Families logo

The Lives of Kittens

gone

By Deacon MartinPublished 3 years ago 9 min read
Like

I hadn’t seen the accident. As Heather and her gaggle of friends were leaving for their first day of secondary school, I came down the drive and saw Beanie scamper under my van. I saw Jess’s face looking worried but didn’t really connect. Everybody was chatting except a guy who’d stopped his van by the girls and got out to ask if the cat was alright. Nobody had really seen it but he seemed overly concerned. I said, “He’s okay. I’ve just seen him scamper under my van.” Heather was now in tears so it appears she may have seen something. Our primary concern was to get her off to her first day of secondary in the right frame of mind. “Don’t worry,” I told her. “I’ll find him in a minute and see that he’s okay.” Tearfully, and with the support of her friends, she set off down the road to get the bus.

Jess and I then looked for Beanie. She was very concerned. “He was dragging his back legs,” she said.

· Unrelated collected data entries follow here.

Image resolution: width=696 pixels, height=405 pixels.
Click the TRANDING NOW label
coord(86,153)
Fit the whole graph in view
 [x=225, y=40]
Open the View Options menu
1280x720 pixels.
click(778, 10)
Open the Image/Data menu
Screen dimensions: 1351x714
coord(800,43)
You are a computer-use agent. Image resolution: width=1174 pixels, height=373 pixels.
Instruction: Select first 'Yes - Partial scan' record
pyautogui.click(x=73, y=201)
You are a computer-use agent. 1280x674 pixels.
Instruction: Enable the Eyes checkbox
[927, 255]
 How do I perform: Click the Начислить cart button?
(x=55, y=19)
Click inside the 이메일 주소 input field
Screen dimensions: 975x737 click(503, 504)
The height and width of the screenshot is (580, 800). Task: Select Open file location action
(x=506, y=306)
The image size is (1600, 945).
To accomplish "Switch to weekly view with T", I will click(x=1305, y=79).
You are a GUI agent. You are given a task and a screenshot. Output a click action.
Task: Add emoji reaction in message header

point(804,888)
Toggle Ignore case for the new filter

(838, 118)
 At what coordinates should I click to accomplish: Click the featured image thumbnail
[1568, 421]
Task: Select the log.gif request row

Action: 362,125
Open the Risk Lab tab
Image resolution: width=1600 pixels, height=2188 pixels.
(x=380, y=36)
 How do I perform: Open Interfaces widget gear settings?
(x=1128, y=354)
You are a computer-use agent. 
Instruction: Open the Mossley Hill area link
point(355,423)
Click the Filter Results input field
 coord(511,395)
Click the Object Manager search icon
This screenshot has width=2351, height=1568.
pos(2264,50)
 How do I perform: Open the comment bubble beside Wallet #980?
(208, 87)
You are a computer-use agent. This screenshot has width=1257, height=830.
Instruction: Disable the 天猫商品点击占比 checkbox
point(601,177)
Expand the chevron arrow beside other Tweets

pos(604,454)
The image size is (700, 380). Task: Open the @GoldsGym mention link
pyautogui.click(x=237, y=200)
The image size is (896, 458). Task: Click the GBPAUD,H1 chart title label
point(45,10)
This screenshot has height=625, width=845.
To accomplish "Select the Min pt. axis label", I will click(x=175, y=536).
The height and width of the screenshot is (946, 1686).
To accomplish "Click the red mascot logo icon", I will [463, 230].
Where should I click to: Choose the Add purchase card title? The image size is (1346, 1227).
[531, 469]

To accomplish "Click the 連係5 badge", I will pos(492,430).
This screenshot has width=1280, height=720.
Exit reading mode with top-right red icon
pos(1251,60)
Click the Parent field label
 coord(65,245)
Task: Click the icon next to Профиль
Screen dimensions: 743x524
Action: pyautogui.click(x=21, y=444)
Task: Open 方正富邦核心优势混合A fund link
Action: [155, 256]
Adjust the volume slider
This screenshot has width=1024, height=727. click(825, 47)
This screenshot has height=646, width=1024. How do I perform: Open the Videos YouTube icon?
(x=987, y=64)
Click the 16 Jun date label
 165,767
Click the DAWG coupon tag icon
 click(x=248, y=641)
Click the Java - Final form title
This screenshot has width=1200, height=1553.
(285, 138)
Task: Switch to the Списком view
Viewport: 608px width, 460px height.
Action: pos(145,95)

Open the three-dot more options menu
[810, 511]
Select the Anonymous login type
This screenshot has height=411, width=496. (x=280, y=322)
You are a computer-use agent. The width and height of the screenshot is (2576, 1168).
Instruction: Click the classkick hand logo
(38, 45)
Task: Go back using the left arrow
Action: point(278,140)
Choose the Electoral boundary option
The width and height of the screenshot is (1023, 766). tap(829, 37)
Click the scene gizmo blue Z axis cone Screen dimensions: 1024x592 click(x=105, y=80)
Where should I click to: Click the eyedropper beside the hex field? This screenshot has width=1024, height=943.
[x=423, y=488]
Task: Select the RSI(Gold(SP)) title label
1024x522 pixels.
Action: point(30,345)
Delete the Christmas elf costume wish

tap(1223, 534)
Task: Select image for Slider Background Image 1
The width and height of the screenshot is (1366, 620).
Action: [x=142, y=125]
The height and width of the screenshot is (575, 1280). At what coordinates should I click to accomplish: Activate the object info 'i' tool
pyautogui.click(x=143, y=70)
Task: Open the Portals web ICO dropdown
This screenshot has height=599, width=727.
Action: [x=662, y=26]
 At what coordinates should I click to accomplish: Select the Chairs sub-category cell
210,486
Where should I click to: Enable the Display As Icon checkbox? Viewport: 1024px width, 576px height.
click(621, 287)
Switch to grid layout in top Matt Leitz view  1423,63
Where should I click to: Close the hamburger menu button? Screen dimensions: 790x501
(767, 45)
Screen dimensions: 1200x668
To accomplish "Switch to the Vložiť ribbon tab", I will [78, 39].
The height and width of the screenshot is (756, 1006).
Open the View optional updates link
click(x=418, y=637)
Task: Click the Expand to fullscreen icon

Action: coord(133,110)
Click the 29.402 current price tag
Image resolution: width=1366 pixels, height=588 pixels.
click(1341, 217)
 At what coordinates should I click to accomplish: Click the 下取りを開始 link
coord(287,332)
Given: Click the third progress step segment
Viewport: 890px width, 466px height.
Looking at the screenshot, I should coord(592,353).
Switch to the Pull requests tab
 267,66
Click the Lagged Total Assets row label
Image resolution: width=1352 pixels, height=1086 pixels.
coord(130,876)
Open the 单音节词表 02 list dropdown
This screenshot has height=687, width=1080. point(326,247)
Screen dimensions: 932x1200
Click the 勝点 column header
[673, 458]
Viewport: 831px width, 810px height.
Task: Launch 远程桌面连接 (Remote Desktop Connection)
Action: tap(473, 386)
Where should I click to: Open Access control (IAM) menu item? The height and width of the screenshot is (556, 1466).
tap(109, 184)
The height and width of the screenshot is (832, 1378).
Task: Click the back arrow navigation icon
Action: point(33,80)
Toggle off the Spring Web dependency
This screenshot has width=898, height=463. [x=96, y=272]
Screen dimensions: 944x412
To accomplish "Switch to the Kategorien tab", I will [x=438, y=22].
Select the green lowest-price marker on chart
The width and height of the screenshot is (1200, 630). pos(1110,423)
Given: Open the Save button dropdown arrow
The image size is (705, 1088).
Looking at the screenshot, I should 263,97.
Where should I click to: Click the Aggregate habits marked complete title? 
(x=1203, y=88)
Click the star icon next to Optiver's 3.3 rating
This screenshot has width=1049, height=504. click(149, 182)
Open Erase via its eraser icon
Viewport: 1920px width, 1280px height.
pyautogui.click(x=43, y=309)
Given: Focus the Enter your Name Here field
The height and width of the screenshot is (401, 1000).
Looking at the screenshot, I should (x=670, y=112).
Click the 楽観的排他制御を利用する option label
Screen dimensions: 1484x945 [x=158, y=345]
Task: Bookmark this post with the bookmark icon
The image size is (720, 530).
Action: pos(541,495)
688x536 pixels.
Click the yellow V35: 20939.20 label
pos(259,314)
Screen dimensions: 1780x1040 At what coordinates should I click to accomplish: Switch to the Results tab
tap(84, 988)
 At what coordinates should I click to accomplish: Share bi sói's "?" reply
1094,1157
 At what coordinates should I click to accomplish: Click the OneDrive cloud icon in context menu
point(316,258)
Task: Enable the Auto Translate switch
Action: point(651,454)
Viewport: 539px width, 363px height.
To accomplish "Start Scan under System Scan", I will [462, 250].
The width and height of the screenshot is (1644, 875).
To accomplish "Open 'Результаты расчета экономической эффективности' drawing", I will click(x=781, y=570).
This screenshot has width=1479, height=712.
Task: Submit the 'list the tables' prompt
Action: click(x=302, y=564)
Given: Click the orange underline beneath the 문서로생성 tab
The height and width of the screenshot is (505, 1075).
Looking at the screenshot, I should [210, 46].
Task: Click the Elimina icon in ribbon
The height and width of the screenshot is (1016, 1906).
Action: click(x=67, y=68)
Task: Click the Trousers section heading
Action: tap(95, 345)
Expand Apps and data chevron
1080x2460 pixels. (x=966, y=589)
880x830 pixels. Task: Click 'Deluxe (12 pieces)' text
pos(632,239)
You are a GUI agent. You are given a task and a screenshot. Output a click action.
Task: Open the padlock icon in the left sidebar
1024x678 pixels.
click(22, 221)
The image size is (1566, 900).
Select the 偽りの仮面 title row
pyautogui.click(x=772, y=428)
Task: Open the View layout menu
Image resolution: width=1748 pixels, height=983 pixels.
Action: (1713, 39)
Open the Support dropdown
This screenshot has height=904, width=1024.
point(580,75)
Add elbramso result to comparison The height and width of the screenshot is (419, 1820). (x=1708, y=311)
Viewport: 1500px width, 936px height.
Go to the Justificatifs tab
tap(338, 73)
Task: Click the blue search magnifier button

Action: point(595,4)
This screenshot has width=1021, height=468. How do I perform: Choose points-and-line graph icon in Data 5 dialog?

She’d looked under the van but was now searching higher up the garden. I got on the ground and spotted Beanie’s grey tail hanging down from the steering mechanism. “He’s here,” I called out. He was looking at me but wouldn’t budge. Jess took over and managed to coax him down and stood up with him in her arms. It was clearly going to be a vet job so I got out the cat basket and a bit of blanket. Jess put him in and then had to leave for work.

I put the basket into the passenger seat of the car and, with one finger through the bars to touch his front paw, set off immediately for the vet’s. There they kindly let me jump the queue when I mentioned he’d been hit by a car. They took the basket and said they would xray and ring me.

Later that day they reported that his pelvis was shattered, broken in three places, and likewise his back left leg. He hadn’t pood or peed and they felt fairly certain that his internal organs were damaged. They recommended termination. I said I would discuss with Jess but there was really no option. Later I called back and said okay and asked if I could be there. I couldn’t bear the thought of him, so young and so tiny, being alone. Worse, I couldn’t bear the thought of Heather thinking of him dying alone. They said yes.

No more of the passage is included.